**WHAT IS REQUIRED:** List every topic marked with a leading dash in the opening list of the Asperger's syndrome text.

**SUPPLIED TEXT:**
The Exceptional Child Weekly
A Closer Look At Asperger's Syndrome
Marlene Feliciano
- What is Asperger's Syndrome?
- Asperger's vs. Autism
Giselle Rasuk
- How common is Asperger's Syndrome?
- Diagnosis
Tiffany Rosario
- Characteristics of Asperger's
- Treatment
What is Asperger Syndrome?
Asperger’s syndrome was first defined in the 1940s by a pediatrician Hans Asperger who observed autistic like behaviors. He observed these behaviors and the difficulties with social and communication skills in boys who had normal intelligence and language development. Many professionals felt Asperger’s syndrome was simply a milder form of autism and used the term “high-functioning autism” to describe these individuals. The Institute of Cognitive Neuroscience of University College London and author of Autism and Asperger’s Syndrome, describes individuals with Asperger’s syndrome as “having a dash of Autism”. Asperger’s syndrome was added to the American Psychiatric Association’s Diagnostic and Statistical Manual of Mental Disorders in 1994 as a separate disorder from autism. There are still many professionals who consider Asperger’s syndrome a less severe form of autism.
Asperger's Syndrome vs. Autism
Children with Asperger’s syndrome may not understand irony and humor, or they may not understand the give and take nature of a conversation. Another distinction between Asperger’s syndrome and autism concerns cognitive ability. While some individuals with autism experience cognitive delay, by definition a person with Asperger’s syndrome possess an average to above average intelligence. While motor difficulties are not a specific criteria for Asperger’s, children with Asperger’s syndrome frequently have motor skill delays and may appear clumsy or awkward.
How Common is Asperger's Syndrome?
It is four times more likely to occur in males than in females and usually is first diagnosed in children between ages 2 and 6, when communicative and language skills are emerging and settling. In recent years, the number of autism spectrum disorders has increased dramatically in the U.S. The reason for the increase is not fully clear, but it likely due to both improvements and modifications in the diagnostic process that result in an increase in the number of children being identified, as well as some degree of true increase in the incidence of the disorders themselves. The most recent studies show that one out of every 110 children in the U.S. has an autism spectrum disorder.

**RECORDS PROVIDED:**
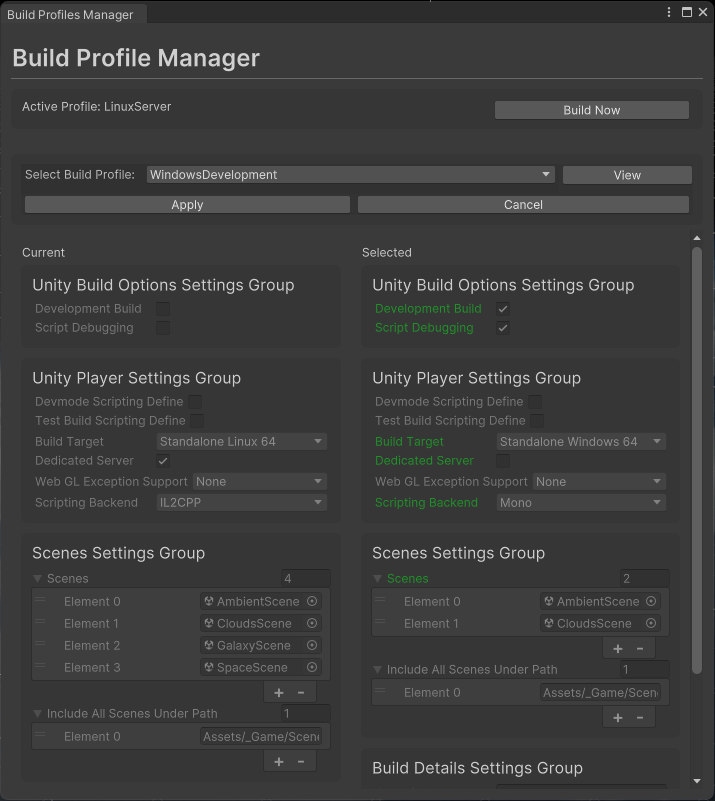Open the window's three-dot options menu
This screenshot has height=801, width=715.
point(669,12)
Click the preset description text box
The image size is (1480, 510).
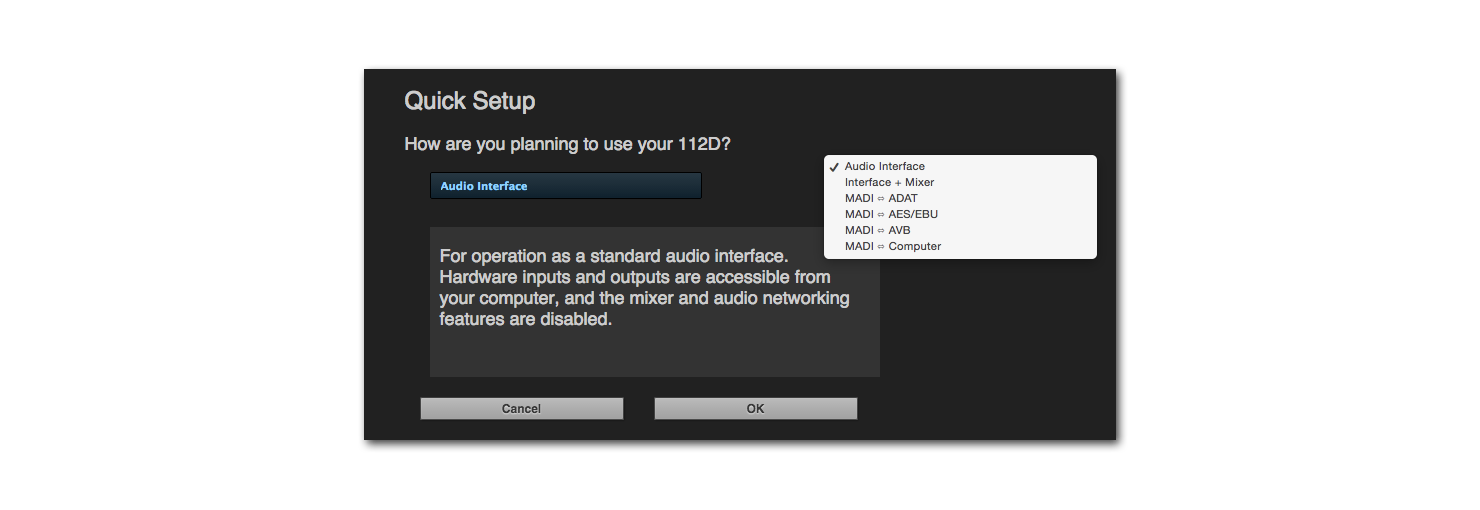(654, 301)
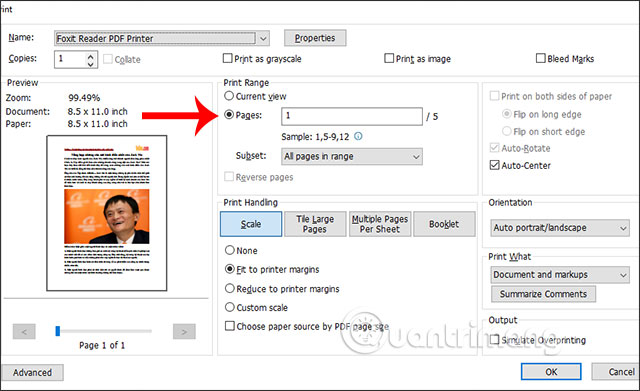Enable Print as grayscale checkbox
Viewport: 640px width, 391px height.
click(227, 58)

**RESPONSE:**
What is Asperger's Syndrome?
Asperger's vs. Autism
How common is Asperger's Syndrome?
Diagnosis
Characteristics of Asperger's
Treatment